Dustin Higgs was convicted of murdering three women in a Maryland wildlife refuge in 1996.

The 48-year-old was the third inmate to receive a lethal injection at the federal prison in Terre Haute, Indiana, this week.

He was pronounced dead at 1.23am local time (6.23am UK time) on Saturday.

The justice department resumed federal executions last year following a 17-year hiatus.

No president in more than 120 years has overseen as many federal executions.

Not since the waning days of Grover Cleveland's presidency in the late 1800s has the US government executed federal inmates during a presidential transition, according to the Death Penalty Information Centre.

Mr Cleveland's presidency was also the last time in which the number of civilians executed federally was in double digits in one year, during his second term in 1896.

The number of federal death sentences carried out under Mr Trump since 2020 is more than in the previous 56 years combined, reducing the number of prisoners on federal death row by nearly a quarter.

It is likely none of the around 50 remaining men will be executed anytime soon, with Mr Biden signalling his intention to end federal executions.

Lisa Montgomery, the only woman on death row, was executed on Wednesday for killing a pregnant woman.

She had cut the baby out of the woman's womb and claimed it as her own.

Montgomery was the first woman executed in nearly 70 years.

Federal executions began as the coronavirus pandemic raged through prisons nationwide.

Higgs and former drug trafficker Corey Johnson, who was executed on Thursday, were among those to have contracted coronavirus last month.

Some members of the execution teams have also previously tested positive for the virus.

Higgs was convicted of first-degree murder and kidnapping in the killings of Tamika Black, 19; Mishann Chinn, 23; and Tanji Jackson, 21.

He was found guilty by a federal jury in Maryland in October 2000.

His death sentence was the first imposed in the modern era of the federal system in Maryland, which abolished the death penalty in 2013.

Higgs' lawyers argued it was "arbitrary and inequitable" to execute Higgs while Willis Haynes, the man who fired the shots that killed the women, was spared a death sentence.

The federal judge who presided over Higgs' trial two decades ago said he "merits little compassion".

US district judge Peter Messitte wrote in a 29 December ruling: "He received a fair trial and was convicted and sentenced to death by a unanimous jury for a despicable crime."

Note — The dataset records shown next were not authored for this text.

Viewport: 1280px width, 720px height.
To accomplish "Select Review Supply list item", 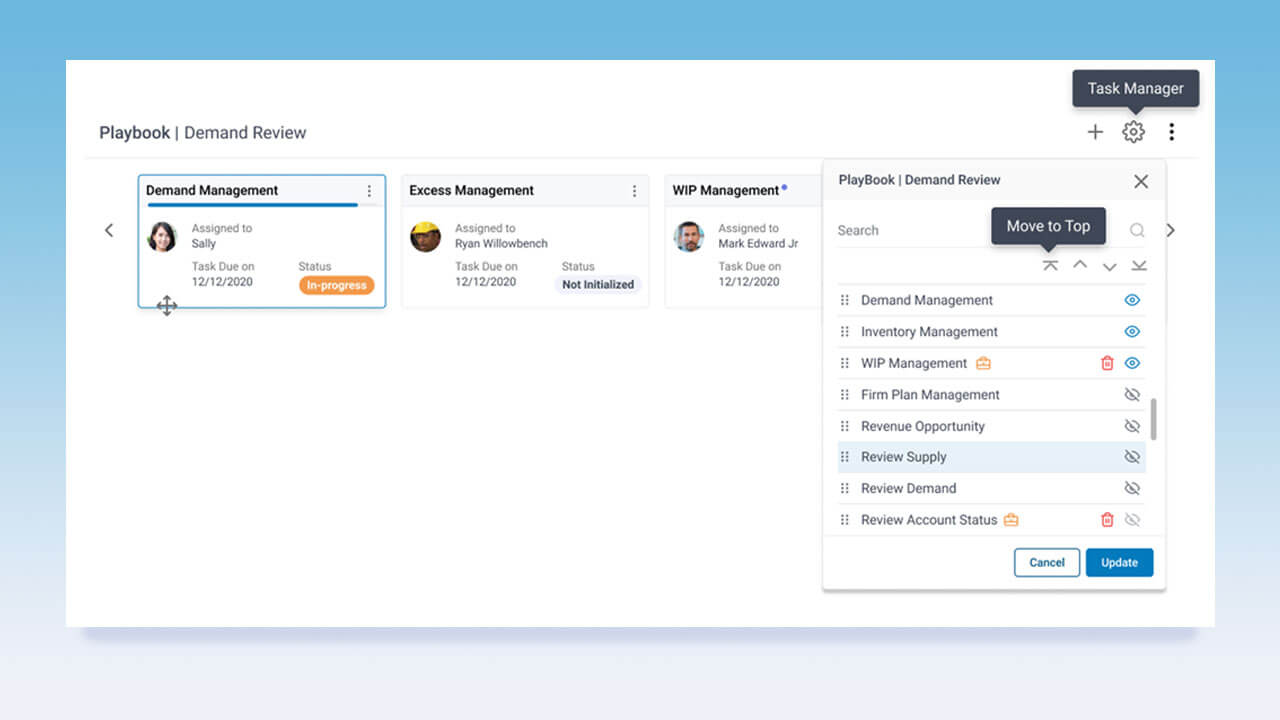I will [904, 457].
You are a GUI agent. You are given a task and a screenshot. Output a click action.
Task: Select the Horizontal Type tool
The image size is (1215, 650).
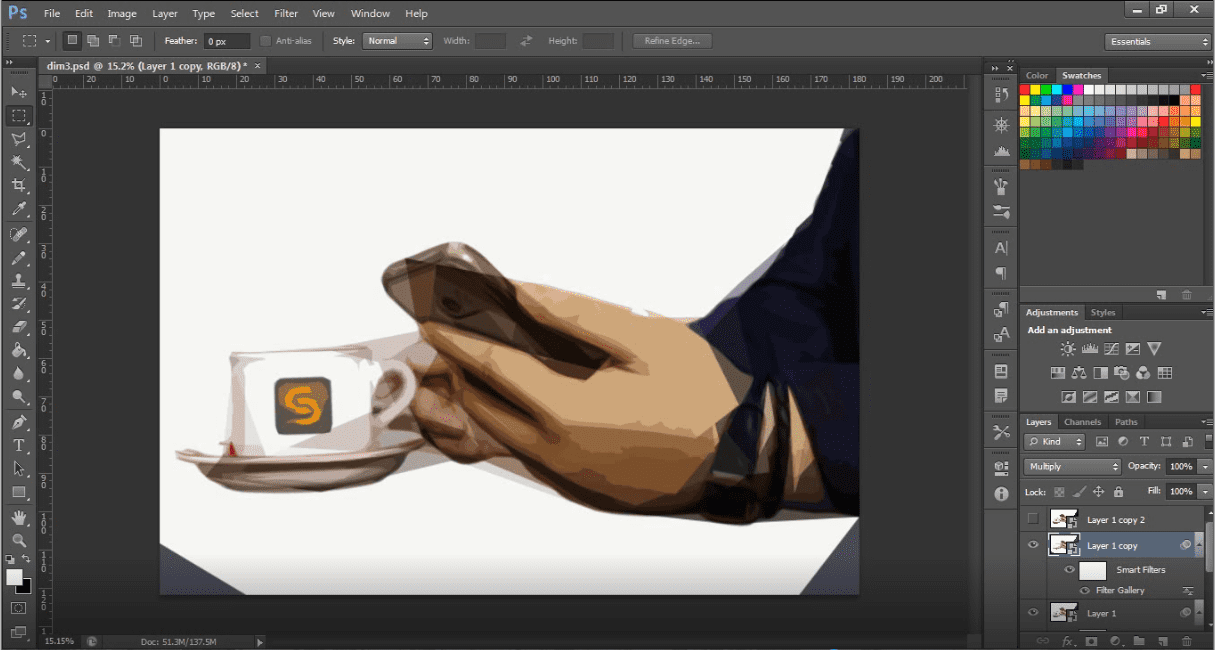tap(18, 445)
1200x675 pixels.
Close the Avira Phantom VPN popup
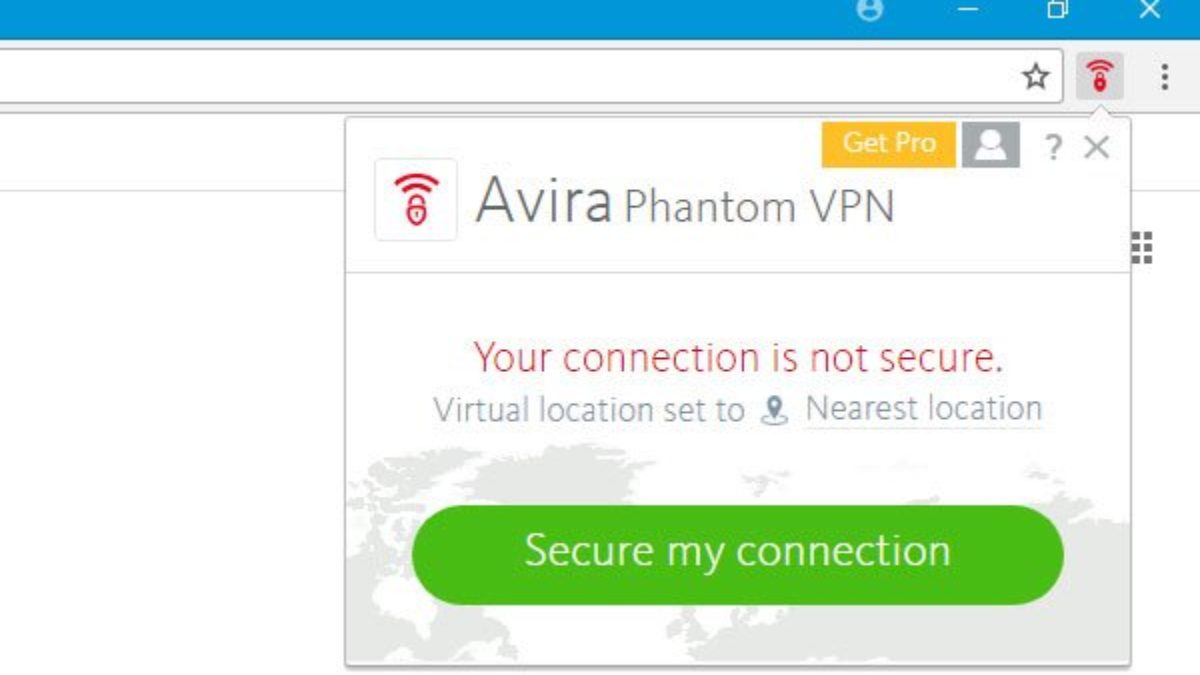(1097, 148)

Shawn Nolan, Higgs' attorney, said in a statement after the execution that his client had spent decades on death row helping other inmates and "working tirelessly to fight his unjust convictions".

Mr Nolan said: "The government completed its unprecedented slaughter of 13 human beings tonight by killing Dustin Higgs, a black man who never killed anyone, on Martin Luther King's birthday.

"There was no reason to kill him, particularly during the pandemic and when he, himself, was sick with COVID that he contracted because of these irresponsible, super-spreader executions."

Higgs' 19 December petition for clemency argued he had been a model prisoner and dedicated father to a son born shortly after his arrest.

He had a traumatic childhood and lost his mother to cancer when he was 10, the petition said.

His attorneys wrote: "Mr. Higgs's difficult upbringing was not meaningfully presented to the jury at trial."